Records drawn from a dataset
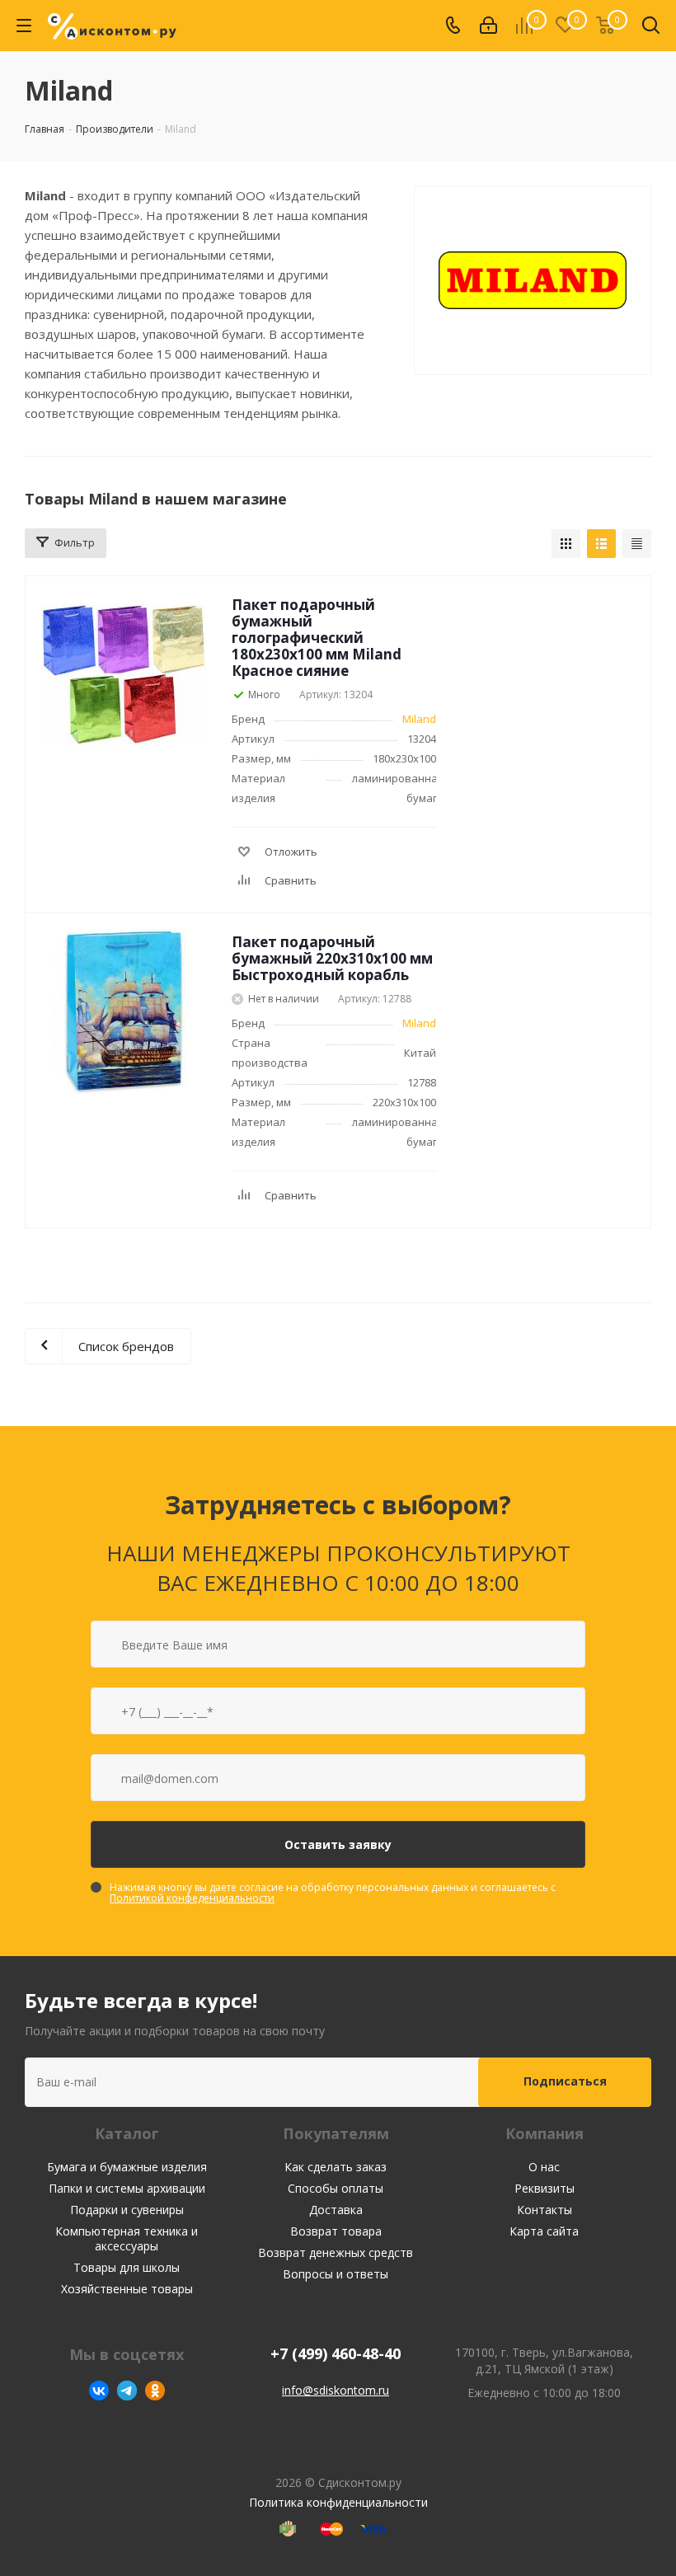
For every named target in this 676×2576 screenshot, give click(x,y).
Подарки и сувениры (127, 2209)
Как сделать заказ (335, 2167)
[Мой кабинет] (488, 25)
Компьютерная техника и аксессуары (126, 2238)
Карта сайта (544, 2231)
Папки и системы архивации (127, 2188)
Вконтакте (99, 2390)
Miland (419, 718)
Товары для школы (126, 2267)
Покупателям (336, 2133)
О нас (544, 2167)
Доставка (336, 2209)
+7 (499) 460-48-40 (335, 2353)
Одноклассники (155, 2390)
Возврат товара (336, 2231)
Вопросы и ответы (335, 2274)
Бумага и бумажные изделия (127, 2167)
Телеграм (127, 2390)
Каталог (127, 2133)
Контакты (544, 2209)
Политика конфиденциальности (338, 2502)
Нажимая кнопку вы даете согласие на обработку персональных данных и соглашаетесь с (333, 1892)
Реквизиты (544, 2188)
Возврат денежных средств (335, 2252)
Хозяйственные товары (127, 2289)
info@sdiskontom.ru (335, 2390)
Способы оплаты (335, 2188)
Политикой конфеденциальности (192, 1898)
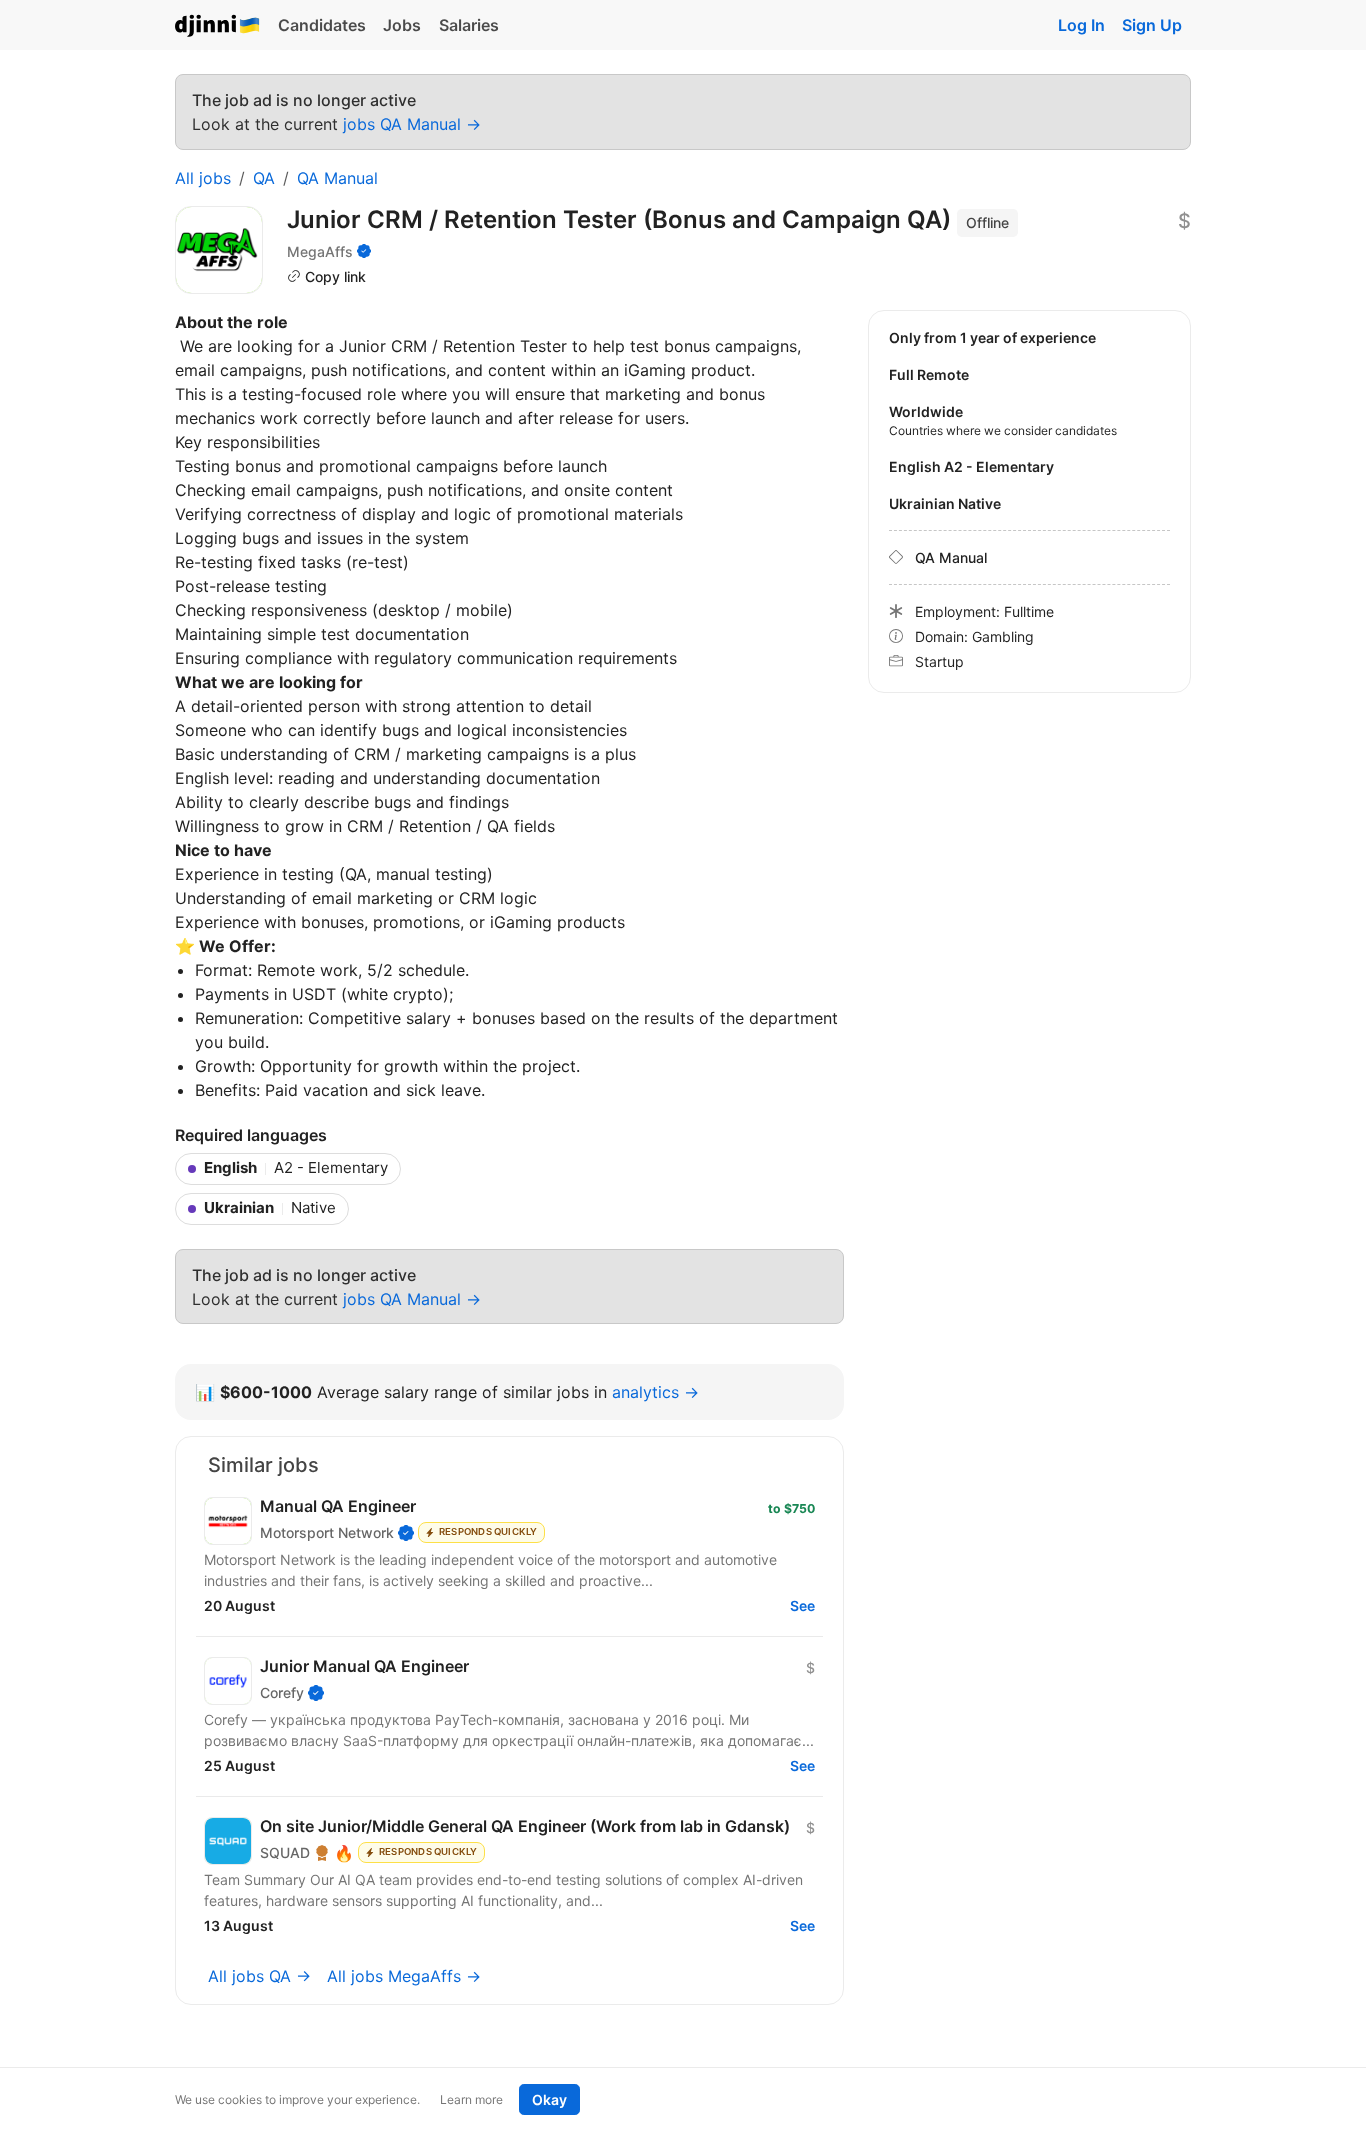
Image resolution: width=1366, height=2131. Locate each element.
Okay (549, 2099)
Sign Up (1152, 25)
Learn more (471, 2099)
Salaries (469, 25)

--

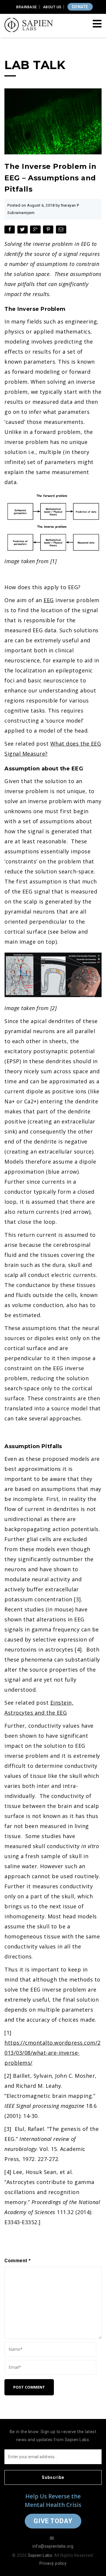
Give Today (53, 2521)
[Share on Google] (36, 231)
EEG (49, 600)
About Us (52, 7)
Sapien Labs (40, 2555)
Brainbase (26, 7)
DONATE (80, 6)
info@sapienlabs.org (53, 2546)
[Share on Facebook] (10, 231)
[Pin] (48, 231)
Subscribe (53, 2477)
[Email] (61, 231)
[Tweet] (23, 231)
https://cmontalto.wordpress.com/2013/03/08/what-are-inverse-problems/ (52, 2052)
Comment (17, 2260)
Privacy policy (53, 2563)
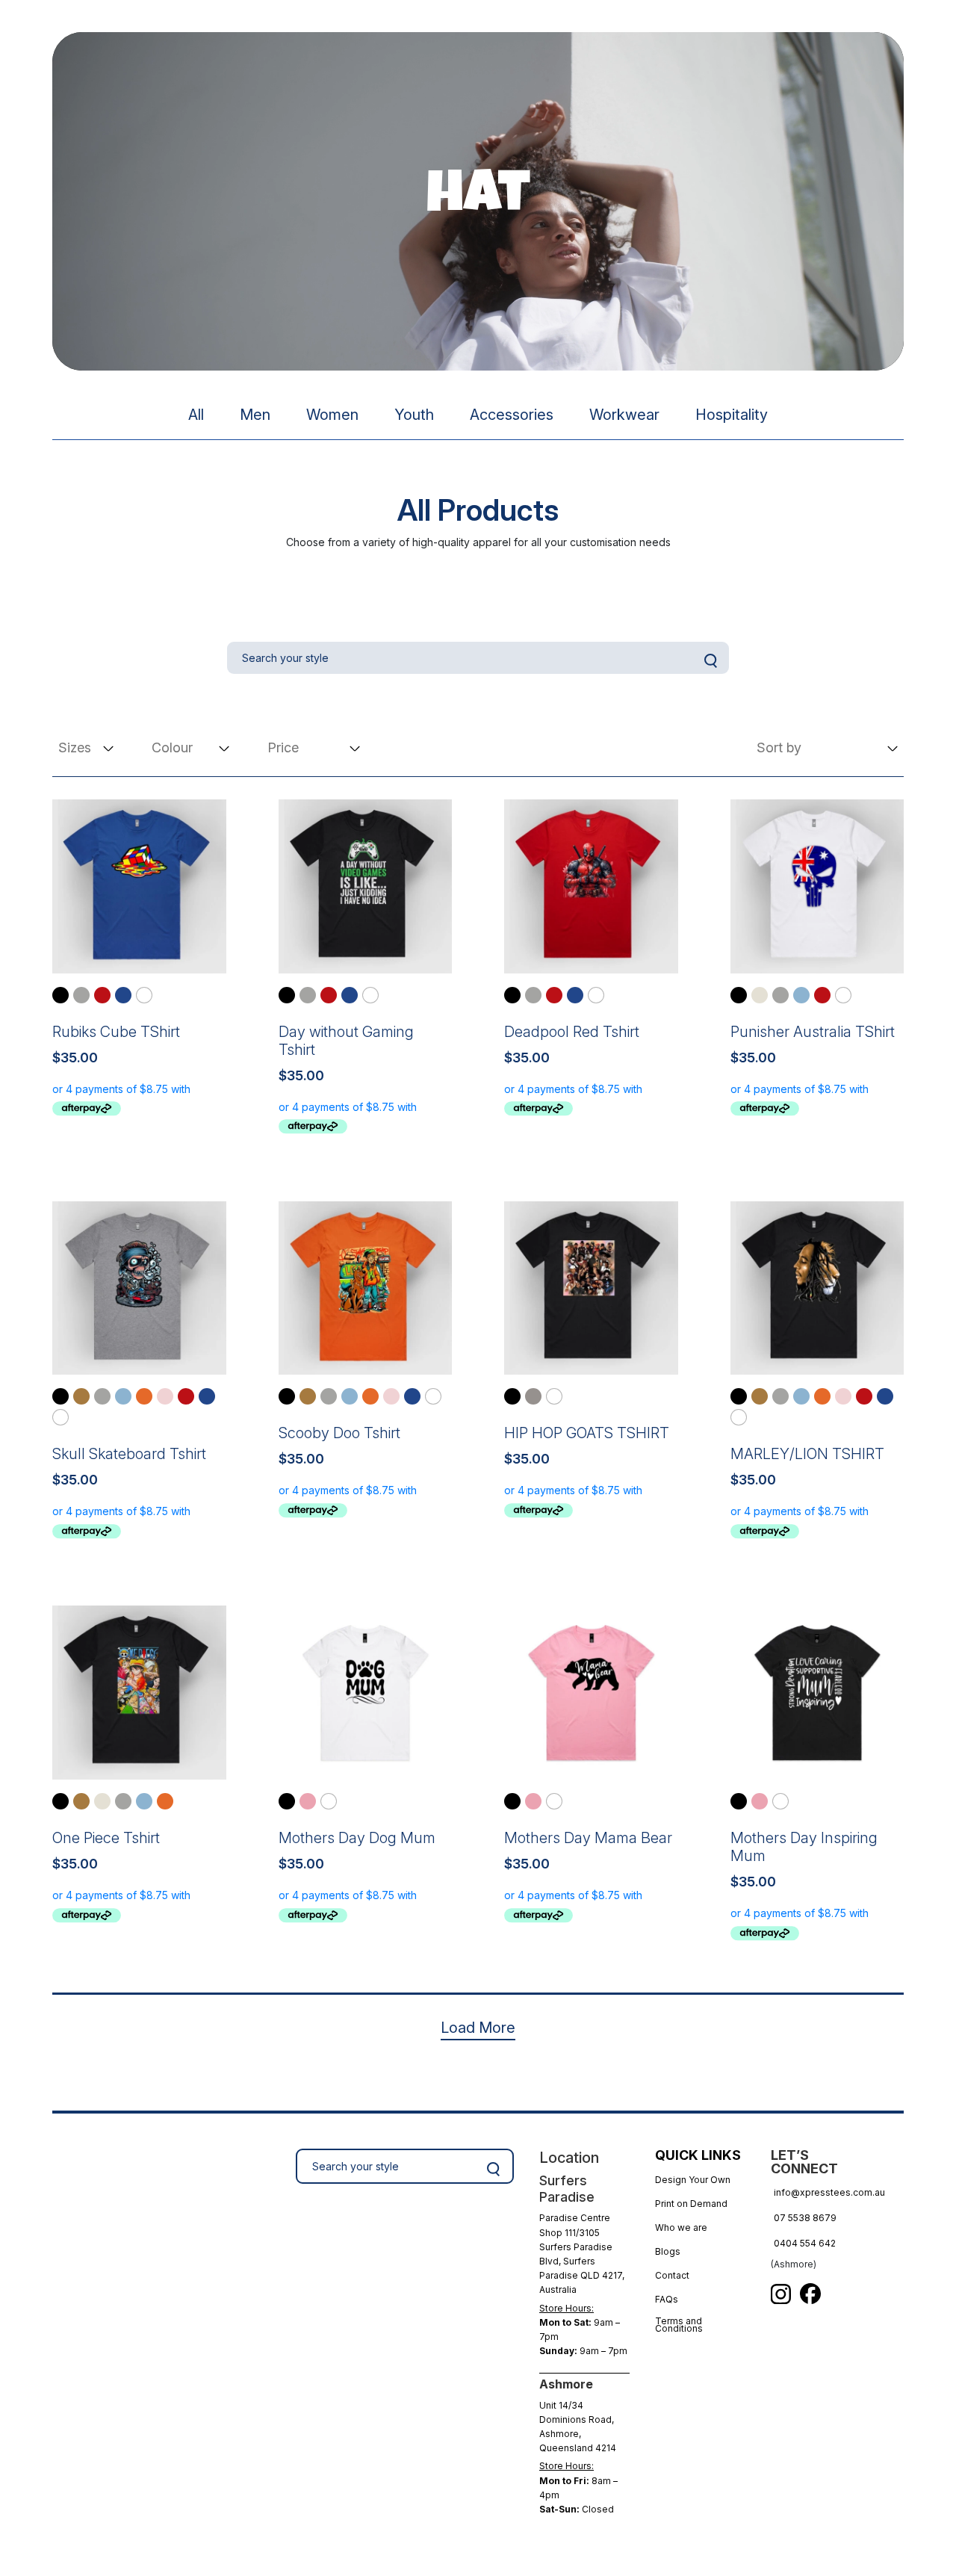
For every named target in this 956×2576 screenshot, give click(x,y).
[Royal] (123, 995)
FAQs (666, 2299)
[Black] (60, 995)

- **Problem requirements**: From the entries above, restate word for word the lines from the line containing "Каталог (127, 2133)" to the line containing "Политикой конфеденциальности (192, 1898)", both ends included, and nothing more.

- **Answer space**:
Каталог (127, 2133)
Контакты (544, 2209)
Политика конфиденциальности (338, 2502)
Нажимая кнопку вы даете согласие на обработку персональных данных и соглашаетесь с (333, 1892)
Реквизиты (544, 2188)
Возврат денежных средств (335, 2252)
Хозяйственные товары (127, 2289)
info@sdiskontom.ru (335, 2390)
Способы оплаты (335, 2188)
Политикой конфеденциальности (192, 1898)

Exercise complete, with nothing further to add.